Non si placa la polemica sulla rimozione del lampione storico in ghisa in piazza Gradenigo, la porta d’ingresso al centro storico di Trani. Con una nuova nota integrativa il presidente del Comitato Sant’Agostino, Giuseppe Lorusso, è tornato a contestare duramente le scelte dell’amministrazione comunale, denunciando il proseguimento dei lavori nonostante le vibrata proteste dei giorni precedenti.
Il nucleo della contestazione riguarda la sostituzione della struttura storica con quello che il comitato definisce un «insignificante palo in ferro zincato da stadio», ritenuto incompatibile con il pregio architettonico della piazza. Lorusso mette in dubbio anche i presunti pareri della Soprintendenza e critica l’efficacia della nuova illuminazione, descritta come una «pseudo-illuminazione» di pessima qualità, chiedendo formalmente al sindaco Amedeo Bottaro di disporre l’immediato ripristino dello stato dei luoghi per restituire alla piazza la sua identità deturpata.
Oltre al danno estetico, il comitato solleva dubbi sulla gestione dei materiali rimossi. Attraverso un’integrazione all’accesso agli atti, sono stati richiesti documenti certi sulla proprietà dei pali in ghisa, il numero esatto di quelli rimossi in tutta la città e i relativi formulari di smaltimento. Particolare attenzione viene rivolta anche alle decine di basole originali del marciapiede, sostituite da una pavimentazione in cemento resinato: il comitato vuole sapere dove siano state depositate o se siano state smaltite come rifiuti.

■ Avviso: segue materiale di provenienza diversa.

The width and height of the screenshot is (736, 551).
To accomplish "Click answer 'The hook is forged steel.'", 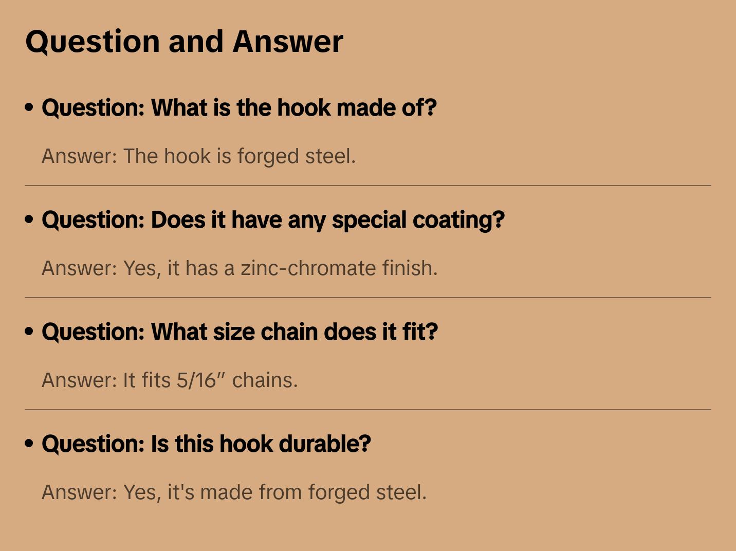I will 198,156.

La nota si chiude con un duro richiamo alla sicurezza e alla coerenza delle scelte amministrative. Il Comitato Sant’Agostino stigmatizza l’indifferenza verso il quartiere, segnalando come siano stati privilegiati rifacimenti di marciapiedi in zone isolate mentre resta nel degrado l'incrocio tra piazza Gradenigo e via Barisano da Trani, teatro di frequenti incidenti ai pedoni. In assenza di riscontri immediati, l'associazione ha confermato l'intenzione di procedere per vie legali a tutela dell'interesse collettivo.